Pixies, “Velouria”, in https://www.youtube.com/watch?v=nc0Mv4Iyxvc
Há um pedaço de terra no meio de Copenhaga que dantes
(anos setenta do século XX), no seu apogeu, esteve fora de tudo: Christiania. Era
como se nesse pedaço de terra se tivesse ausentado a autoridade que é o húmus
do Estado. Por vontade dos residentes, não se aplicavam as regras que proíbem e
não se cansam de proibir. Até 2004, as drogas eram transacionadas sem que ninguém
temesse pela sua liberdade. As pessoas viviam em comunidade, tomando edifícios
como seus, impondo como regra a ausência de regras. Era um pequeno pedaço de
terra onde se respirava anarquia.
A irreverência dos habitantes era o lastro das não
regras. Para outros, era a transgressão de se saberem não vigiados pelo
aparelho repressor do Estado. Outros, ainda, encontravam porto-seguro para as
suas (pela sociedade vigente assim consideradas) práticas viciosas. Para alguns,
era apenas a miragem da liberdade sem peias, o não terem de pautar a vida pelo emaranhado
novelo de regras e deveres sobre o comportamento.
Hoje, Christiana é sobretudo um atrativo turístico. Há uma
comunidade residente embebida na idiossincrasia de Christiana. Misturados com
turistas, no típico mosaico cosmopolita de que é composta uma comunidade de
turistas em qualquer local que seja popular para o turismo. As drogas continuam
a ser transacionadas sem biombos. Os edifícios continuam pintados com os
motivos hippies de outrora. É raro o estabelecimento comercial (os residentes
de Christiana fizeram concessões ao capitalismo e dedicaram-se ao comércio) que
aceite pagamentos com cartões bancários (que, nesse aspeto, as concessões não
chegaram).
Mas da Christiania de hoje exala um perfume turístico
indisfarçável. Uma certa concessão ao capitalismo. O que explica outro aviso,
pintado em tamanho gigante em alguns edifícios, que proíbe os turistas de
captarem em fotografias a sua digressão por Christiania. A Christiania de hoje
tem a ousadia de proibir; uma (talvez) heresia para a Christiania de outrora.
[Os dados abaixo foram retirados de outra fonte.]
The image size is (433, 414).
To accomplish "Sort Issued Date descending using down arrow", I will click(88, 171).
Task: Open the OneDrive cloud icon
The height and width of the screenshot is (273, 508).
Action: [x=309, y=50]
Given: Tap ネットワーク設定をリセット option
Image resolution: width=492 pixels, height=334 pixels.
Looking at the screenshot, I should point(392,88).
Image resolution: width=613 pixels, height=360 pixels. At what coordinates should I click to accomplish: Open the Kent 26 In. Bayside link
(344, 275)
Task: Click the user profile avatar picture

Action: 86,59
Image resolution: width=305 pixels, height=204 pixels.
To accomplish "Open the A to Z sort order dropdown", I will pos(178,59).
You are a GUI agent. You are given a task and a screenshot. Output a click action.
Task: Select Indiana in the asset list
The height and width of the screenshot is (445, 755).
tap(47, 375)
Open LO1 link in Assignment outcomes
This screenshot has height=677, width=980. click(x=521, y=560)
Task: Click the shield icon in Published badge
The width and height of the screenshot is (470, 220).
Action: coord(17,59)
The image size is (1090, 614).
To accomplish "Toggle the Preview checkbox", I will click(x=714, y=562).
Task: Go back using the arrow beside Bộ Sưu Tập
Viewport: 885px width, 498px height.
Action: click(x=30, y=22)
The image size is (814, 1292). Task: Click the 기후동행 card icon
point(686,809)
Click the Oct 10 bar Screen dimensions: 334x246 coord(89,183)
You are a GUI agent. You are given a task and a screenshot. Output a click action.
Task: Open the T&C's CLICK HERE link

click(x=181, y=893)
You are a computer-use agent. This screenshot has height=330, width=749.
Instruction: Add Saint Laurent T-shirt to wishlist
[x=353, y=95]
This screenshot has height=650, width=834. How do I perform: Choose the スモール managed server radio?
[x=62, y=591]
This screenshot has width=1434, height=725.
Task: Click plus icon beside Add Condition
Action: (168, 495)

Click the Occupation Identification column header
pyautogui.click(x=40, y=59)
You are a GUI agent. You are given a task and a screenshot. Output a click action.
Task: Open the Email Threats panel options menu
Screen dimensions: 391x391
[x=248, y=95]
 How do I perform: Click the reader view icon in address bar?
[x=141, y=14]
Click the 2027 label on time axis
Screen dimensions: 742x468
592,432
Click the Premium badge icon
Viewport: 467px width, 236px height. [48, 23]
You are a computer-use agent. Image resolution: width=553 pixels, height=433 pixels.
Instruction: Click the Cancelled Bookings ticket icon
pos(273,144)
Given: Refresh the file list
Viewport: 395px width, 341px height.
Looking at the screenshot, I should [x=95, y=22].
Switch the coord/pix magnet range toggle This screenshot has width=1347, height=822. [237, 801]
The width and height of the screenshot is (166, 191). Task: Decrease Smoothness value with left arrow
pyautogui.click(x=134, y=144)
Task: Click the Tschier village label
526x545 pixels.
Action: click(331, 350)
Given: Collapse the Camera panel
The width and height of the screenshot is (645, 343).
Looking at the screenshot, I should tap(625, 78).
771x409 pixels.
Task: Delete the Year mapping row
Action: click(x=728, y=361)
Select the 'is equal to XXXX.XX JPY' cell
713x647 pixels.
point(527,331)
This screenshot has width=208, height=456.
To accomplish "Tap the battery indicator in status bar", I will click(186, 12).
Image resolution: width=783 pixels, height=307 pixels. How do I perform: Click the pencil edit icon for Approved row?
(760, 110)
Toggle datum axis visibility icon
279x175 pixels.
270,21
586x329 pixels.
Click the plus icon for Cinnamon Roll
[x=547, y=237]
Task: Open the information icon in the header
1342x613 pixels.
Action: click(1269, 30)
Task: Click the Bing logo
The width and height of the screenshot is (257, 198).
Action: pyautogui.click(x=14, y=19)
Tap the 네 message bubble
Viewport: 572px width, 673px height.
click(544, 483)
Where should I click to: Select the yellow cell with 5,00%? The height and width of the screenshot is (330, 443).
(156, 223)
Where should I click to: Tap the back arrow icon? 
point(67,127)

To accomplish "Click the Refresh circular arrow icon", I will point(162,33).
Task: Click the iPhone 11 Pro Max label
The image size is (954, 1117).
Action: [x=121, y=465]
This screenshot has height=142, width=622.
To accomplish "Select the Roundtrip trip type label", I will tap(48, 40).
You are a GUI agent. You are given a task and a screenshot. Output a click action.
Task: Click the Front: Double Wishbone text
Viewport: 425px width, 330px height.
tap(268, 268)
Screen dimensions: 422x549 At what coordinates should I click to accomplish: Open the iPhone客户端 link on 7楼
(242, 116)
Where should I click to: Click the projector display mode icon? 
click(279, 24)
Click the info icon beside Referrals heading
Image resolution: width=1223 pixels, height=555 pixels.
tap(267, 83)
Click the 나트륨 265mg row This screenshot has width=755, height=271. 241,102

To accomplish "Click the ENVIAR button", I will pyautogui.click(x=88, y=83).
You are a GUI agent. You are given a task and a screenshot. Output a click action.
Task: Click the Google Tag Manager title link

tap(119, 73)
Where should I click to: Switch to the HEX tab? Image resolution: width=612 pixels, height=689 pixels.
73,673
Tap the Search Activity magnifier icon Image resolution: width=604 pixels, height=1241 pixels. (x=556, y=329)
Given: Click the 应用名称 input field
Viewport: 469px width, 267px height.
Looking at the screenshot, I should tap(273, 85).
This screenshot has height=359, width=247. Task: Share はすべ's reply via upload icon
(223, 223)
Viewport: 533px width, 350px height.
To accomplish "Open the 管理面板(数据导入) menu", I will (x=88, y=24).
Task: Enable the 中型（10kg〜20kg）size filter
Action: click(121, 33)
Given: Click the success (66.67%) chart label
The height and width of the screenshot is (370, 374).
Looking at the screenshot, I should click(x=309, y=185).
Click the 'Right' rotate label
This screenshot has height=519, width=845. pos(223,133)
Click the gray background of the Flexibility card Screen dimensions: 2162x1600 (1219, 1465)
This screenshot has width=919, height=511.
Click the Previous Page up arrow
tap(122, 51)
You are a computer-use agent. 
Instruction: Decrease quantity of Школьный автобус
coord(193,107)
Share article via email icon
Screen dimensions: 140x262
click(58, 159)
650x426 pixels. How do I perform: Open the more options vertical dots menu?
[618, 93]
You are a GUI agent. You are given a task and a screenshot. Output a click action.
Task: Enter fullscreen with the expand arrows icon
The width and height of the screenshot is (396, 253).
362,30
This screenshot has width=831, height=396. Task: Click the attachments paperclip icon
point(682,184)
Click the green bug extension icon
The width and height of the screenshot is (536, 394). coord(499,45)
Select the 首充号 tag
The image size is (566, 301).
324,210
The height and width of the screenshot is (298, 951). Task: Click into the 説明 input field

Ao sair do território de Christiana, depois de passar por um lugar onde se pode
tirar uma fotografia tendo por pano de fundo as várias espécies de haxixe à
venda, um portal avisa que o visitante vai entrar na União Europeia.
Não me pareceu critério certo para deixar o visitante nas
mãos da imaginação, sem outro freio a não ser a imaginação (adestrada ou não
pelo haxixe que se vende sem biombos, já com cigarros fabricados a preceito).
Christiana é anacrónica. Lamentavelmente, que tempos conturbados como este não
tributam grande mérito à liberdade. A transgressão acontece dentro das
fronteiras de onde as autoridades a querem banir. Já não é preciso ir a
Christiana(s) para encontrar, ou praticar, a transgressão sem castigo.